Selon le constat que fait Aron, la plupart des régimes de notre siècle (« le régime hitlérien étant, bien entendu, exclu ») se réclament des mêmes valeurs : développement des forces productives en vue d'assurer à tous les hommes les conditions d'une existence honorable, refus des inégalités de naissance, consécration de l'égalité juridique et morale des citoyens. Croissance économique et citoyenneté universelle caractérisent également les régimes dits de démocratie populaire - allusion faite aux régimes totalitaires - et les régimes dits de démocratie occidentale - allusion faite aux régimes pluralistes. Mais le constat supplémentaire est fâcheux :

Aucun de ces deux régimes n'est intégralement fidèle à ses propres principes. Aucun n'a éliminé l'inégalité des revenus, aucun n'a supprimé la hiérarchie des fonctions et des prestiges, aucun n'a effacé les distinctions entre les groupes sociaux.85(*)

Pour Aron, ce sont les manquements du régime constitutionnel-pluraliste qui attirent sur lui des critiques. Il suffit d'un peu d'observation pour voir que les différentes caractéristiques de ce régime ne sont pas toujours réunies. Il existe des régimes de partis multiples avec intermèdes autoritaires, des régimes de partis multiples où la concurrence électorale est faussée par diverses pressions gouvernementales. Dans certains régimes, apparemment de partis multiples, la pluralité est une fiction. En termes abstraits, écrit-il, on pourrait distinguer trois espèces d'imperfections par rapport au type idéal du régime de partis multiples.

D'abord, la non-application régulière de la légitimité électorale, soit par exclusion d'une fraction des citoyens, soit par manipulation des élections. Ensuite, la non-application régulière des règles de concurrence pacifique, soit entre les partis, soit au Parlement. Enfin, le caractère non représentatif ; ceux-ci ne représentant qu'une faible minorité du pays, la communication est rompue entre les groupes sociaux et les partis qui prétendent les représenter.86(*)

Intéressons-nous donc de près aux imperfections du régime démocratique car, selon Aron, c'est lui qui peut encore être récupéré. Quant au régime monopolistique, son imperfection est d'essence. Les problèmes fondamentaux d'un régime démocratique sont en gros son caractère oligarchique et la corruption du principe même.

En effet, quiconque vivant sous un régime constitutionnel-pluraliste peut, plus qu'un observateur éloigné, se poser la triple question aronienne : est-il vrai qu'un régime de partis multiples soit une traduction fidèle de la souveraineté populaire ? Est-il vrai que la pratique donne la réalité du pouvoir aux citoyens comme le veut la doctrine ? Qui possède effectivement le pouvoir dans un régime constitutionnel-pluraliste ?

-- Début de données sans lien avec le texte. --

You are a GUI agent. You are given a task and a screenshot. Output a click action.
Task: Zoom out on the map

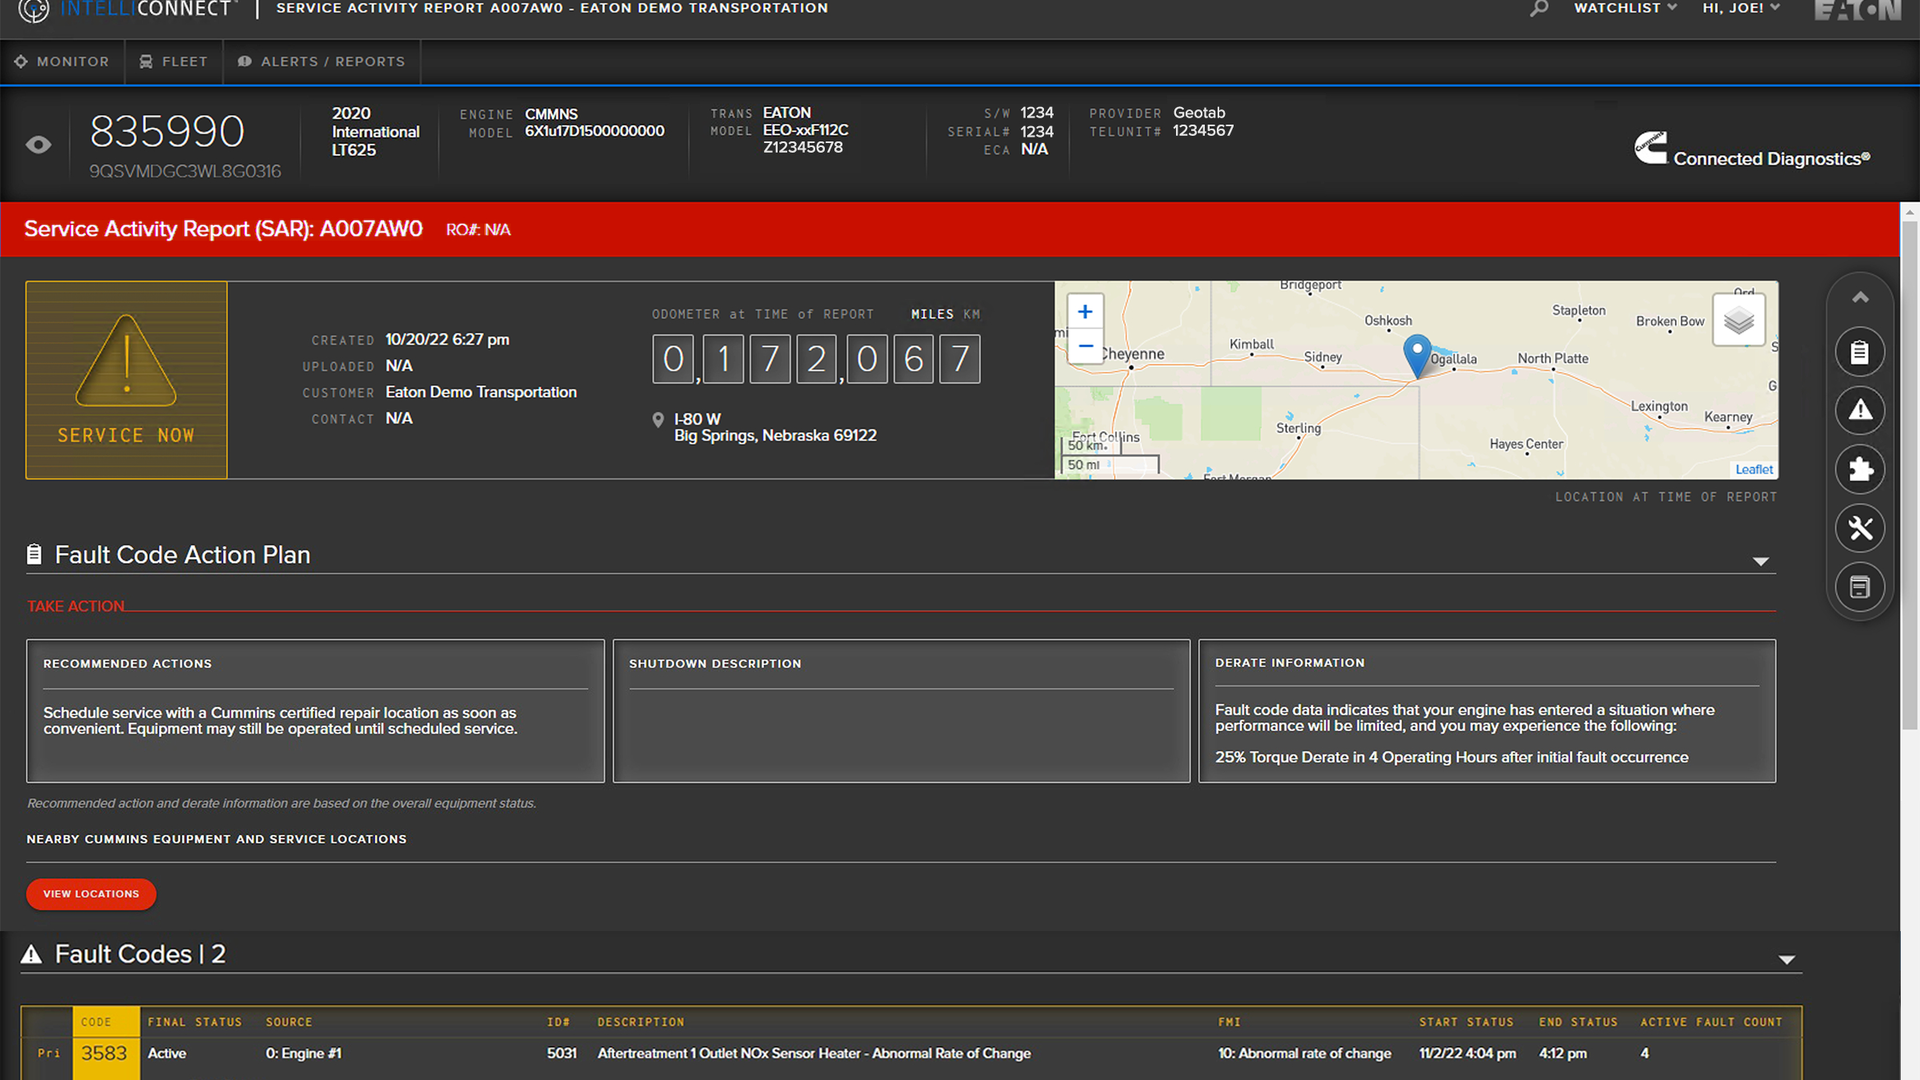tap(1085, 346)
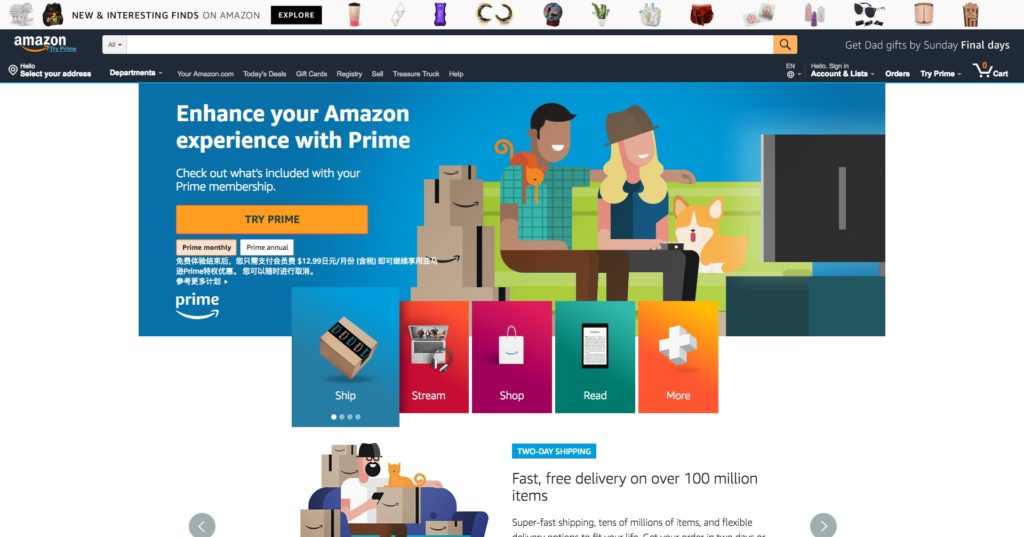Go to Gift Cards navigation link

pos(312,74)
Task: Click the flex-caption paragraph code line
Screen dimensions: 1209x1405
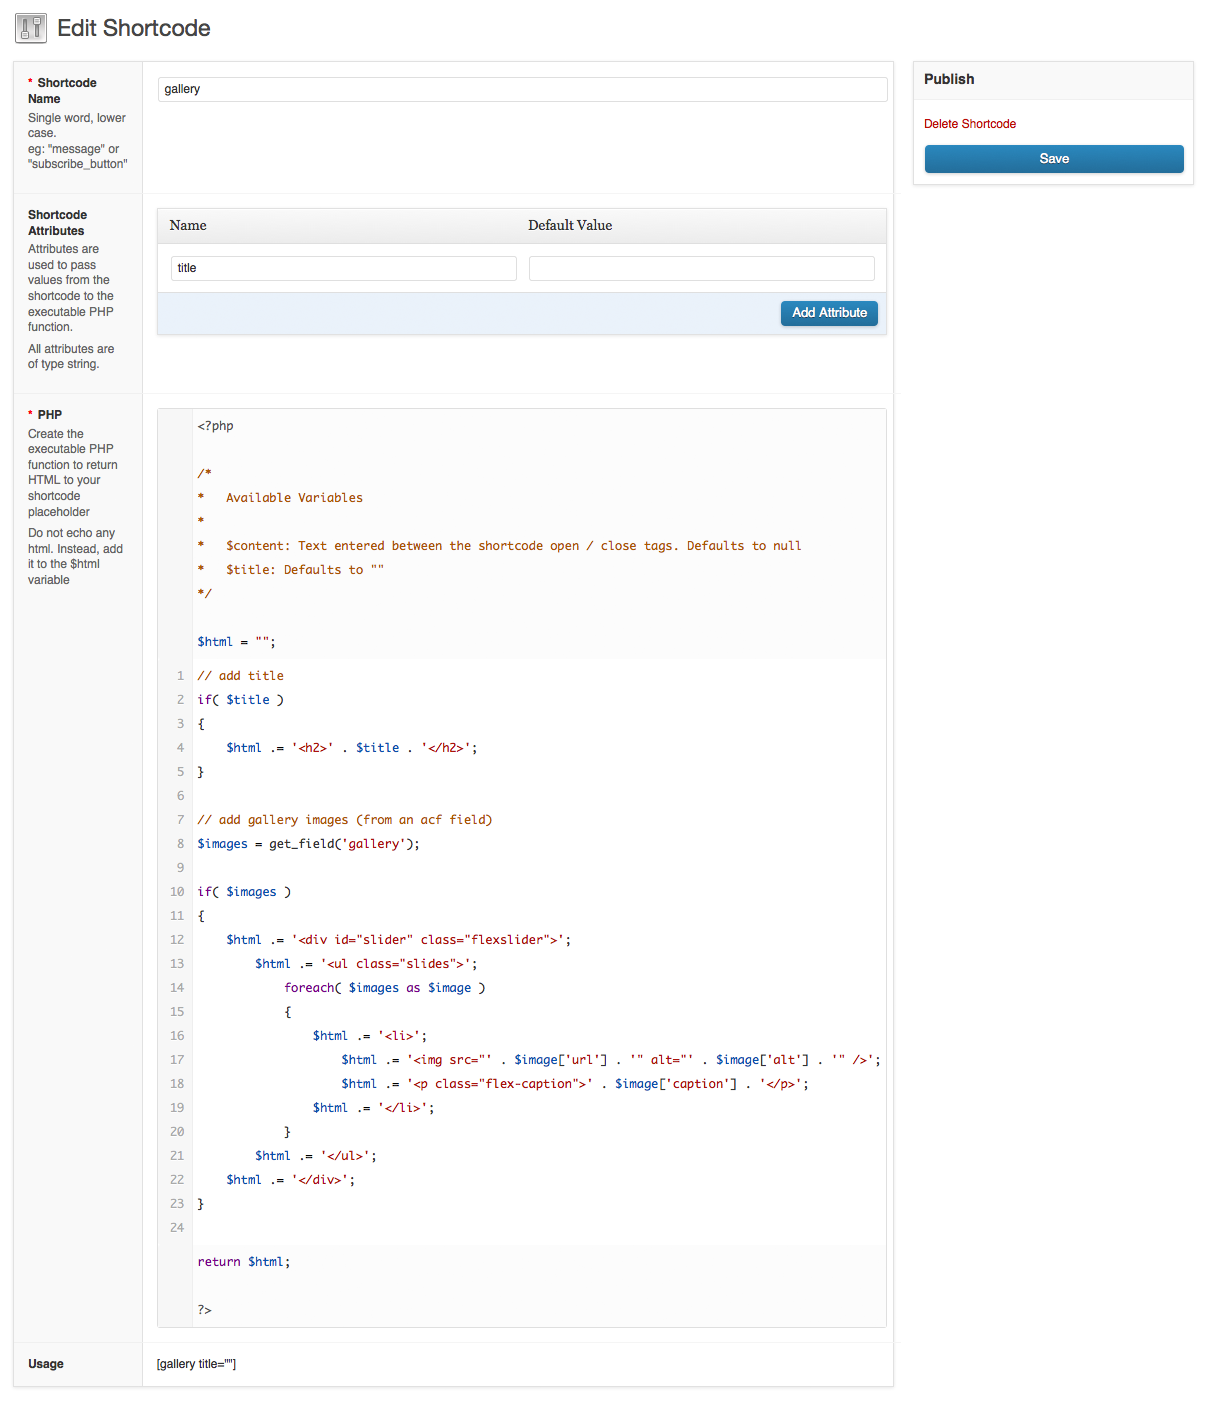Action: click(x=574, y=1084)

La réponse est évidemment négative, si on tient compte du principe du tiers-exclu, mais les thèses machiavéliennes et marxistes sont sans réserve concernant ces questions.

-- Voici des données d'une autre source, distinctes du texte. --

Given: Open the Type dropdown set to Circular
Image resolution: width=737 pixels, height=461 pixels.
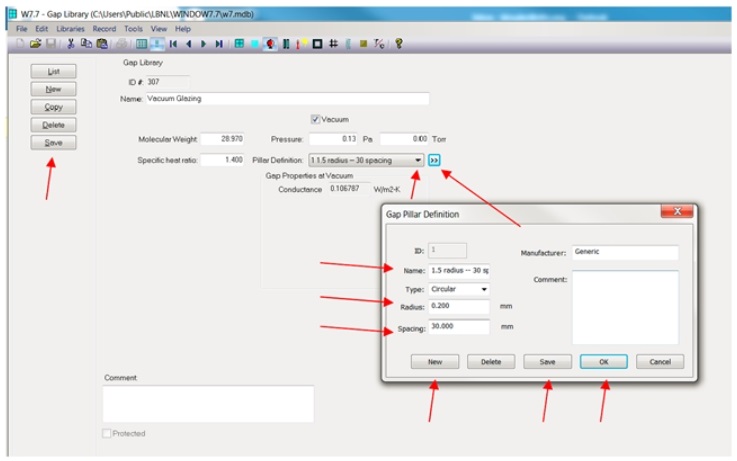Looking at the screenshot, I should [x=484, y=289].
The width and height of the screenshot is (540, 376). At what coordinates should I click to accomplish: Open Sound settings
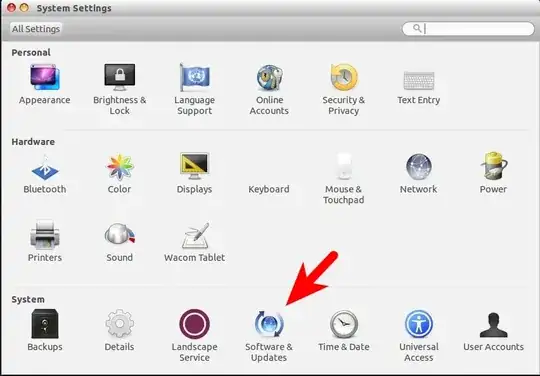tap(120, 242)
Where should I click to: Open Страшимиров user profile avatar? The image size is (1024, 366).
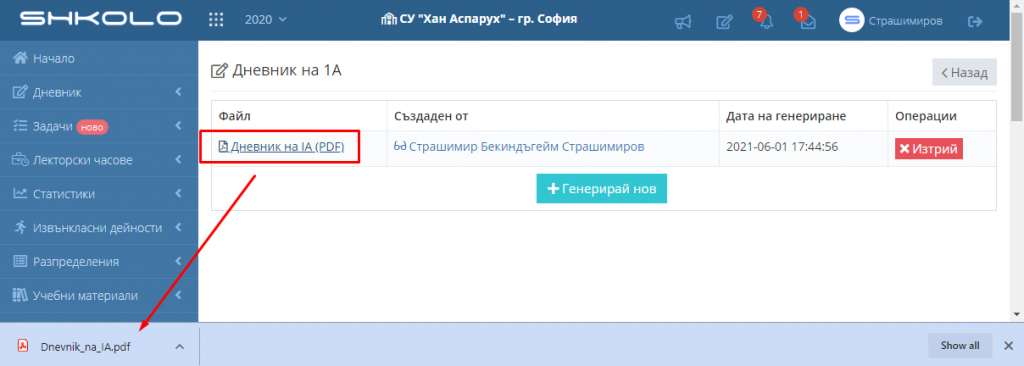[x=852, y=20]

Du jugement d'Aron, les machiavéliens défendent l'idée selon laquelle tout régime politique est oligarchique. Toutes les sociétés sont gouvernées par un petit nombre d'hommes et les régimes varient selon le caractère de la minorité qui gouverne. Cette oligarchie va jusque dans les partis politiques. Les régimes démocratiques expliquent-ils davantage, sont des oligarchies d'un type particulier, des oligarchies ploutocratiques. La minorité qui détient le pouvoir est composé de riches, de financiers, d''industriels, d'entrepreneurs. Ces hommes n'aiment guère les moyens de force et préfèrent les moyens de ruse. Et ce sont eux qui prennent les décisions les plus importantes. On objectera peut-être que l'essence même de la politique est que les décisions soient prises pour, et non par, la collectivité mais il reste vrai que les détenteurs des moyens de production, les riches, les financiers exercent directement ou indirectement une influence sur ceux qui dirigent les affaires publiques. Tel est, selon Aron, en substance, le point de vue de Machiavel et de ses partisans.87(*)

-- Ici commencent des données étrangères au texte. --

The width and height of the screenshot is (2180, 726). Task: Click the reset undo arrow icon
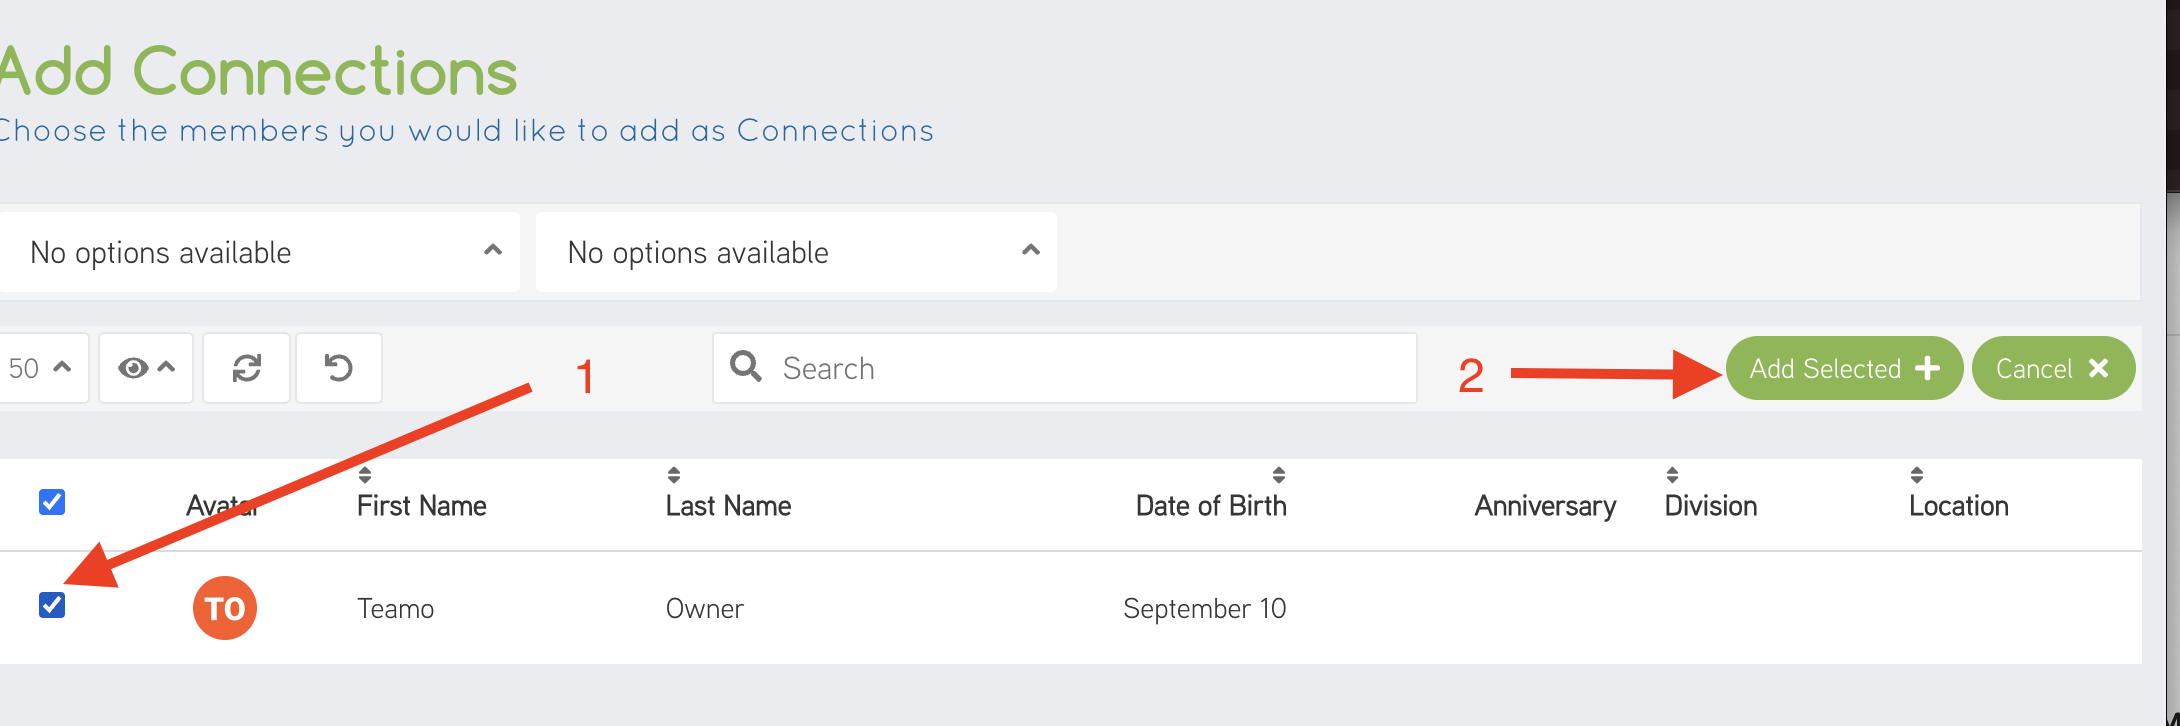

La critique marxiste, elle, stipule que les régimes constitutionnels-pluralistes sont des démocraties bourgeoises. Les marxistes ont remarqué, et avec raison pour une part, que les partis et les assemblées démocratiques camouflent le règne du capitalisme, que la classe économiquement dirigeante détient la réalité du pouvoir. Dans ces régimes, arguent-ils, les partis ne sont qu'une apparence, et le pouvoir réel appartient au petit nombre qui possède, contrôle et gère les instruments de production. Dire donc que le pouvoir est exercé par le peuple dans un tel régime est une proposition manifestement dépourvue de sens. Le pouvoir n'est jamais exercé par les masses populaires.

Aron reconnaît que le pouvoir n'est jamais exercé par les masses populaires, il est évidemment exercé par une minorité d'hommes en chair et en os, qui sont des membres du parti dominant. Il est possible que des dirigeants du parti gouvernent dans l'intérêt de la masse prolétarienne et paysanne, mais le régime n'est pas celui où le peuple lui-même est au pouvoir, si non, en un sens mythologique comparable au pouvoir du représentant de Dieu sur terre. Le pessimisme rousseauiste n'affirme-t-il pas d'ailleurs que la représentation démocratique ne convient qu'aux dieux ?

De l'appréciation d'Aron, la critique machiavélienne est pessimiste, tandis que la critique marxiste est réaliste et acceptable en partie. Mais que proposent-ils de mieux ? On sait que les solutions machiavéliennes se résument en la tyrannie et celle de Marx en la dictature, mais quelle dictature ? Selon Aron toujours, un observateur averti peut se rendre à l'évidence que le socialisme tel qu'il a fonctionné jusqu'ici est la « dictature du parti sur le prolétariat et non dictature du prolétariat. »88(*)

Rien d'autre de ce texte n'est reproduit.